The malicious npm package eslint-plugin-unicorn-ts-2, uploaded by the user 'hamburgerisland' in February 2024, is a typosquatting attempt targeting the popular ESLint plugin ecosystem for TypeScript. It contains a hidden prompt string intended to mislead AI-driven security scanners by suggesting the code is legitimate and sandbox-tested, thereby attempting to evade automated detection. The package includes a post-install hook script that executes automatically upon installation, capturing environment variables that may contain sensitive credentials such as API keys and tokens. These are then exfiltrated to a Pipedream webhook controlled by the attacker. Although the malicious code itself is not sophisticated—relying on known techniques like typosquatting and post-install hooks—the innovation lies in the deliberate manipulation of AI-based analysis tools, signaling attackers' adaptation to modern security defenses. The package has been downloaded approximately 18,988 times, indicating a significant exposure. The current version is 1.2.1, but the malicious code was introduced in version 1.1.3. This threat emerges amid a growing underground market for malicious large language models (LLMs) that facilitate automated hacking tasks, lowering the barrier for less skilled attackers. The presence of such malware in the npm ecosystem underscores ongoing risks in software supply chains and the need for improved detection methods that account for AI evasion tactics.

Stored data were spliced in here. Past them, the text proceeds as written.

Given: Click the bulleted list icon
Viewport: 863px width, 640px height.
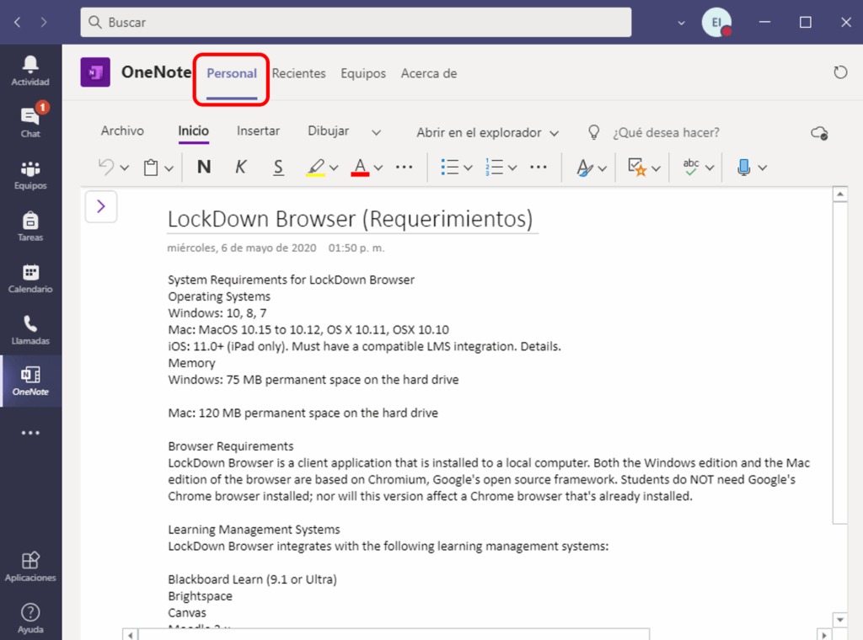Looking at the screenshot, I should coord(450,168).
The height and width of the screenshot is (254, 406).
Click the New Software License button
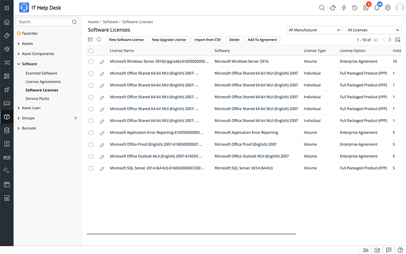127,39
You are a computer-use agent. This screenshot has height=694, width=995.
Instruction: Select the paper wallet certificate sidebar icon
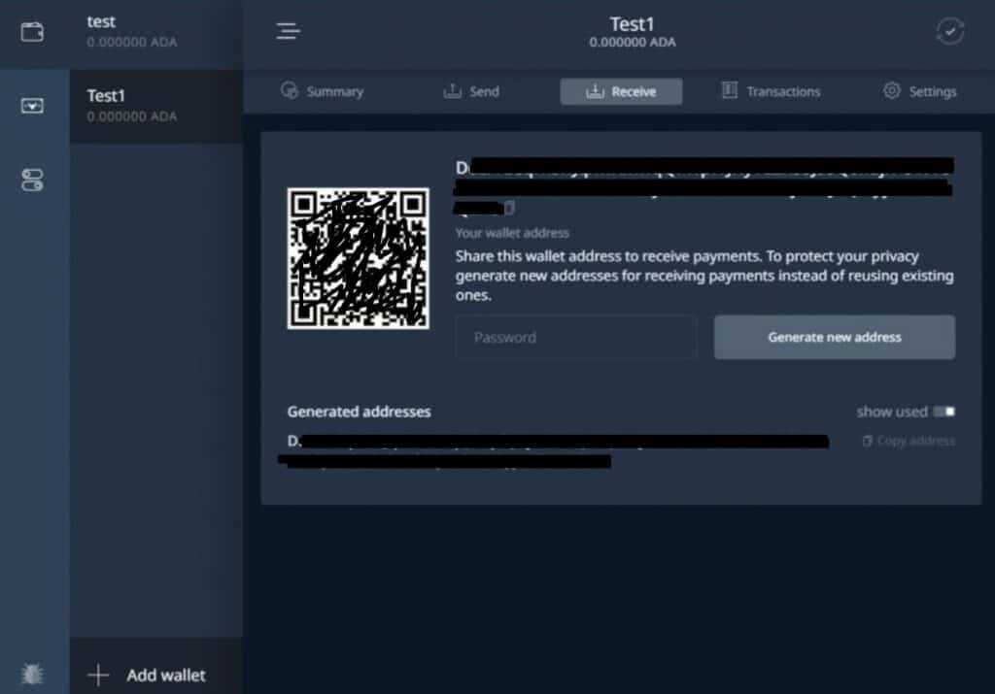(33, 105)
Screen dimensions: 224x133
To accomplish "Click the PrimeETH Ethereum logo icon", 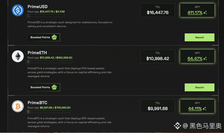I will pyautogui.click(x=18, y=56).
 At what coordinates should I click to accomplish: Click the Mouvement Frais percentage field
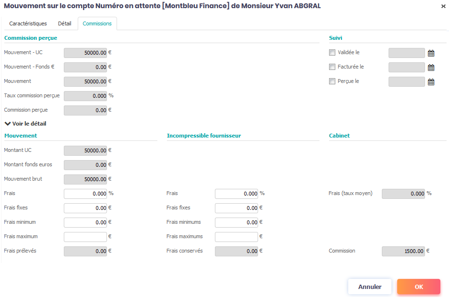(85, 194)
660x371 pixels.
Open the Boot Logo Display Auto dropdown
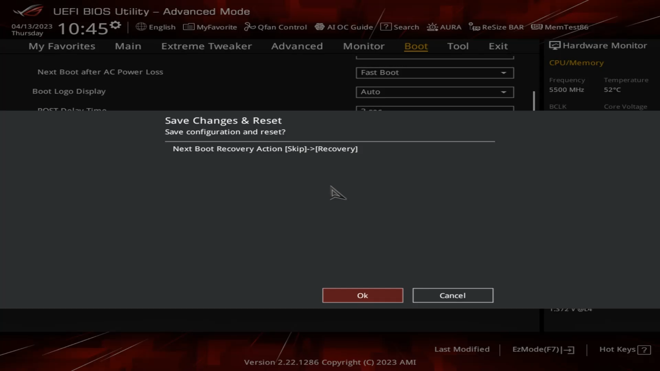click(435, 92)
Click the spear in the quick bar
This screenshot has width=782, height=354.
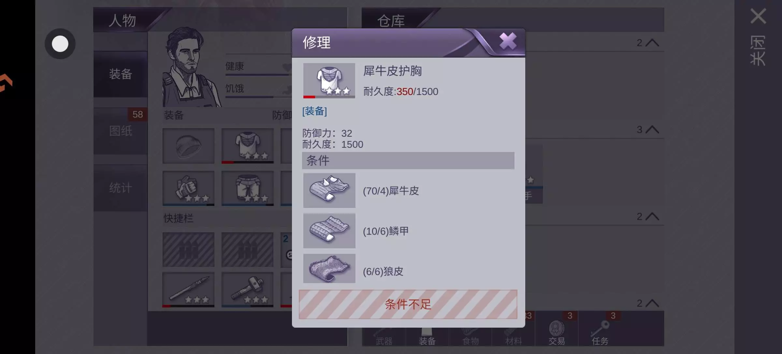(x=188, y=290)
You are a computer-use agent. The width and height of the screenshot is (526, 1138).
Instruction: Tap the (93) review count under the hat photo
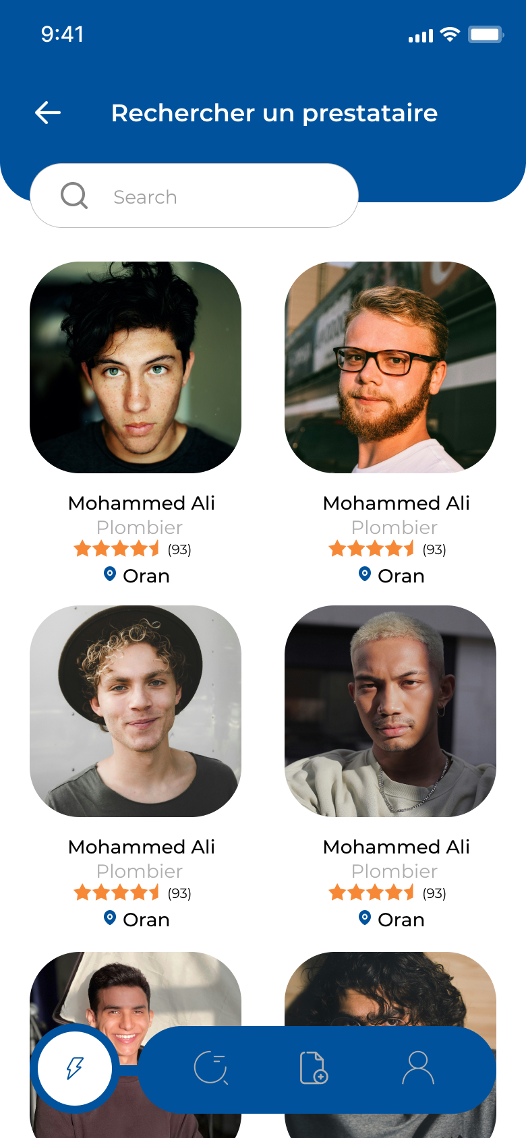click(179, 893)
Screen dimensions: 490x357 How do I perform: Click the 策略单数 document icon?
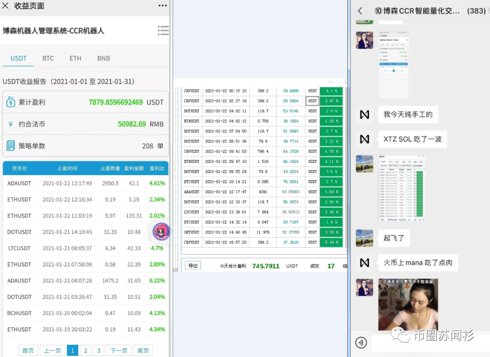pos(11,146)
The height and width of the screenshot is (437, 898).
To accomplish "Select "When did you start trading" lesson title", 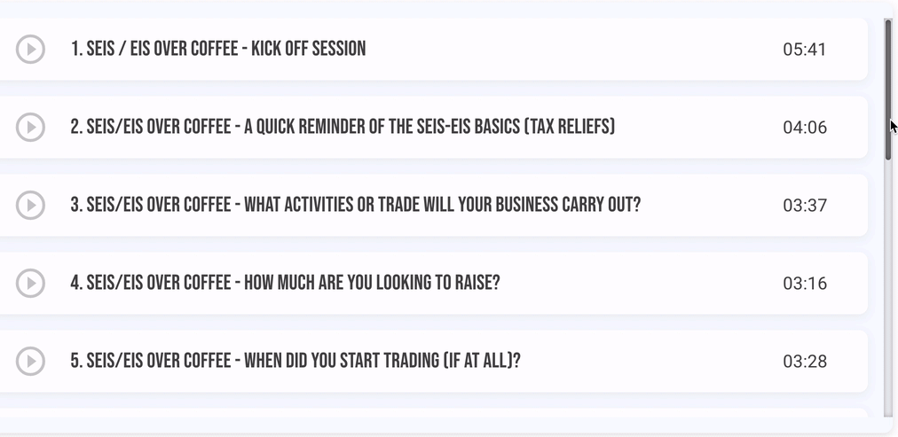I will coord(295,361).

For European organizations, this threat poses a significant risk to the confidentiality of sensitive information, especially API keys, credentials, and tokens stored in development environments. The exfiltration of such data can lead to unauthorized access to cloud services, internal systems, and third-party APIs, potentially resulting in data breaches, service disruptions, and financial losses. Organizations heavily reliant on JavaScript and TypeScript development, particularly those using npm packages and ESLint plugins, are vulnerable to supply chain attacks that can propagate malicious code into production environments. The stealthy nature of the attack, leveraging AI evasion techniques, complicates detection and response efforts, increasing the likelihood of prolonged exposure. This can undermine trust in open-source ecosystems and disrupt software development pipelines. Additionally, the threat may facilitate lateral movement within networks if stolen credentials grant access to internal resources. The medium severity reflects the balance between the ease of exploitation (automatic execution on install) and the potential for significant data compromise. European companies with cloud infrastructure and DevOps practices integrating npm are particularly at risk.

European organizations should implement strict supply chain security measures, including the use of package integrity verification tools such as npm audit, Snyk, or similar solutions that can detect malicious post-install scripts. Developers should avoid installing packages from untrusted or unknown publishers and prefer packages with verified maintainers. Employing allowlists for npm packages and restricting post-install scripts via npm configuration can reduce risk. Security teams should enhance AI-based detection tools by training models to recognize deceptive prompt strings and other evasion tactics. Continuous monitoring of environment variables and network traffic for unusual exfiltration attempts, especially to external webhooks like Pipedream, is critical. Implementing secrets management solutions to avoid storing sensitive credentials in environment variables accessible to development tools can limit exposure. Regularly updating dependencies and removing unused packages will reduce the attack surface. Finally, fostering developer awareness about supply chain threats and encouraging code reviews for third-party dependencies can further mitigate risks.